*** INFORMATION Section Begins ***

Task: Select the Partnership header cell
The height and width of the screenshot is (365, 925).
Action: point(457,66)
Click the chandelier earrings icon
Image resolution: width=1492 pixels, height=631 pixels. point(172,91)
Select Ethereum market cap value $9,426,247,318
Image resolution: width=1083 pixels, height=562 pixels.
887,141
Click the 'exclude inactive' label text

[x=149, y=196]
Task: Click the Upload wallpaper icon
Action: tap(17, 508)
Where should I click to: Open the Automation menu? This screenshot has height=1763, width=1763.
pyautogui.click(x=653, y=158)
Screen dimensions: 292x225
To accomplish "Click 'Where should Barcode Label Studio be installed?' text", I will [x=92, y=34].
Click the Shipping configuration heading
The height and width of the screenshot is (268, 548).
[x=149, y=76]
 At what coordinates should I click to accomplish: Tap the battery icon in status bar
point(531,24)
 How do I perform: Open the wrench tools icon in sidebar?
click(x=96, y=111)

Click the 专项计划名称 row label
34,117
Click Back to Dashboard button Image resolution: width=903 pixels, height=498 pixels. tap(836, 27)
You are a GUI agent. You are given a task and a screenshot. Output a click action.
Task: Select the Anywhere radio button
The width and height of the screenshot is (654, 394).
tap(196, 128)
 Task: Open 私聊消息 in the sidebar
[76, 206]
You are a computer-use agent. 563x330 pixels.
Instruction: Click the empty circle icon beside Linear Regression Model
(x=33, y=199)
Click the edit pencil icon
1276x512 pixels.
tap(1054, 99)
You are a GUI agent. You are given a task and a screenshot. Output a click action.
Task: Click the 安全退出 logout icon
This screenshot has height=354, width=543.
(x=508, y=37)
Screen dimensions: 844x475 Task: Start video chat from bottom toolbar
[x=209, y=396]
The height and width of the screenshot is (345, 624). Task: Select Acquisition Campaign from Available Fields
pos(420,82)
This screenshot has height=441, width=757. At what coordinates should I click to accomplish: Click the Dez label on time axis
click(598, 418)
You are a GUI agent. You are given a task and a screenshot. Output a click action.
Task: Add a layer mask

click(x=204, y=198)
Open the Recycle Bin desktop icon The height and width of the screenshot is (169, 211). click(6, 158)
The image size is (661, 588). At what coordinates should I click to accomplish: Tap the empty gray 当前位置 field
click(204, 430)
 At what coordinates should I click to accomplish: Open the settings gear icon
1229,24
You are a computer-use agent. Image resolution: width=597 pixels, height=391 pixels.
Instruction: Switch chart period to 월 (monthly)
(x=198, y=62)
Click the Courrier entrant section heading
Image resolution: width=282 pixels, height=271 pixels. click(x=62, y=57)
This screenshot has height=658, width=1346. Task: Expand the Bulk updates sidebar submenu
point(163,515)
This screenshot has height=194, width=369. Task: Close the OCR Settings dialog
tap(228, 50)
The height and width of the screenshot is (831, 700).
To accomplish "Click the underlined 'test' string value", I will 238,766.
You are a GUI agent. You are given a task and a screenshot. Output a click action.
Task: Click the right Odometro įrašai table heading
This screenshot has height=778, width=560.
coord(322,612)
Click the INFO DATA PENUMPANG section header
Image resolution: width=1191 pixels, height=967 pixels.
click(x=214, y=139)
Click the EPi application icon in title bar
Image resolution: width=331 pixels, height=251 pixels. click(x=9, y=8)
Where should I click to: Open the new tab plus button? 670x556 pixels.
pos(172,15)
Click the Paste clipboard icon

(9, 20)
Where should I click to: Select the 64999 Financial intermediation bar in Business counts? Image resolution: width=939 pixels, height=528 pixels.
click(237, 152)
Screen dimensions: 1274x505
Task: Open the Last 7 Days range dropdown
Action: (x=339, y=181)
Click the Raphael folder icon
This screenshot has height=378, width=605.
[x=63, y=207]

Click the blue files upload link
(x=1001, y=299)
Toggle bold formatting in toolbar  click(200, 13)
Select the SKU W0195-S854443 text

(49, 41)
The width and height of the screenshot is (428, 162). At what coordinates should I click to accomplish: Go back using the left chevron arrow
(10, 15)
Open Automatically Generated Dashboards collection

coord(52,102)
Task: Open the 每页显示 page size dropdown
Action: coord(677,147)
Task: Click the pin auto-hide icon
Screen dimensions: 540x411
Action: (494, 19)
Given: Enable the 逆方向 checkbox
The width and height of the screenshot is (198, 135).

*** INFORMATION Section Ends ***

Restate the data above in full, word for word.

Task: Select the Partnership header cell
The height and width of the screenshot is (365, 925).
Action: point(457,66)
Click the chandelier earrings icon
Image resolution: width=1492 pixels, height=631 pixels. point(172,91)
Select Ethereum market cap value $9,426,247,318
Image resolution: width=1083 pixels, height=562 pixels.
887,141
Click the 'exclude inactive' label text

[x=149, y=196]
Task: Click the Upload wallpaper icon
Action: tap(17, 508)
Where should I click to: Open the Automation menu? This screenshot has height=1763, width=1763.
pyautogui.click(x=653, y=158)
Screen dimensions: 292x225
To accomplish "Click 'Where should Barcode Label Studio be installed?' text", I will [x=92, y=34].
Click the Shipping configuration heading
The height and width of the screenshot is (268, 548).
[x=149, y=76]
 At what coordinates should I click to accomplish: Tap the battery icon in status bar
point(531,24)
 How do I perform: Open the wrench tools icon in sidebar?
click(x=96, y=111)

Click the 专项计划名称 row label
34,117
Click Back to Dashboard button Image resolution: width=903 pixels, height=498 pixels. tap(836, 27)
You are a GUI agent. You are given a task and a screenshot. Output a click action.
Task: Select the Anywhere radio button
The width and height of the screenshot is (654, 394).
tap(196, 128)
 Task: Open 私聊消息 in the sidebar
[76, 206]
You are a computer-use agent. 563x330 pixels.
Instruction: Click the empty circle icon beside Linear Regression Model
(x=33, y=199)
Click the edit pencil icon
1276x512 pixels.
tap(1054, 99)
You are a GUI agent. You are given a task and a screenshot. Output a click action.
Task: Click the 安全退出 logout icon
This screenshot has height=354, width=543.
(x=508, y=37)
Screen dimensions: 844x475 Task: Start video chat from bottom toolbar
[x=209, y=396]
The height and width of the screenshot is (345, 624). Task: Select Acquisition Campaign from Available Fields
pos(420,82)
This screenshot has height=441, width=757. At what coordinates should I click to accomplish: Click the Dez label on time axis
click(598, 418)
You are a GUI agent. You are given a task and a screenshot. Output a click action.
Task: Add a layer mask

click(x=204, y=198)
Open the Recycle Bin desktop icon The height and width of the screenshot is (169, 211). click(6, 158)
The image size is (661, 588). At what coordinates should I click to accomplish: Tap the empty gray 当前位置 field
click(204, 430)
 At what coordinates should I click to accomplish: Open the settings gear icon
1229,24
You are a computer-use agent. Image resolution: width=597 pixels, height=391 pixels.
Instruction: Switch chart period to 월 (monthly)
(x=198, y=62)
Click the Courrier entrant section heading
Image resolution: width=282 pixels, height=271 pixels. click(x=62, y=57)
This screenshot has height=658, width=1346. Task: Expand the Bulk updates sidebar submenu
point(163,515)
This screenshot has height=194, width=369. Task: Close the OCR Settings dialog
tap(228, 50)
The height and width of the screenshot is (831, 700).
To accomplish "Click the underlined 'test' string value", I will 238,766.
You are a GUI agent. You are given a task and a screenshot. Output a click action.
Task: Click the right Odometro įrašai table heading
This screenshot has height=778, width=560.
coord(322,612)
Click the INFO DATA PENUMPANG section header
Image resolution: width=1191 pixels, height=967 pixels.
click(x=214, y=139)
Click the EPi application icon in title bar
Image resolution: width=331 pixels, height=251 pixels. click(x=9, y=8)
Where should I click to: Open the new tab plus button? 670x556 pixels.
pos(172,15)
Click the Paste clipboard icon

(9, 20)
Where should I click to: Select the 64999 Financial intermediation bar in Business counts? Image resolution: width=939 pixels, height=528 pixels.
click(237, 152)
Screen dimensions: 1274x505
Task: Open the Last 7 Days range dropdown
Action: (x=339, y=181)
Click the Raphael folder icon
This screenshot has height=378, width=605.
[x=63, y=207]

Click the blue files upload link
(x=1001, y=299)
Toggle bold formatting in toolbar  click(200, 13)
Select the SKU W0195-S854443 text

(49, 41)
The width and height of the screenshot is (428, 162). At what coordinates should I click to accomplish: Go back using the left chevron arrow
(10, 15)
Open Automatically Generated Dashboards collection

coord(52,102)
Task: Open the 每页显示 page size dropdown
Action: coord(677,147)
Task: Click the pin auto-hide icon
Screen dimensions: 540x411
Action: (494, 19)
Given: Enable the 逆方向 checkbox
The width and height of the screenshot is (198, 135).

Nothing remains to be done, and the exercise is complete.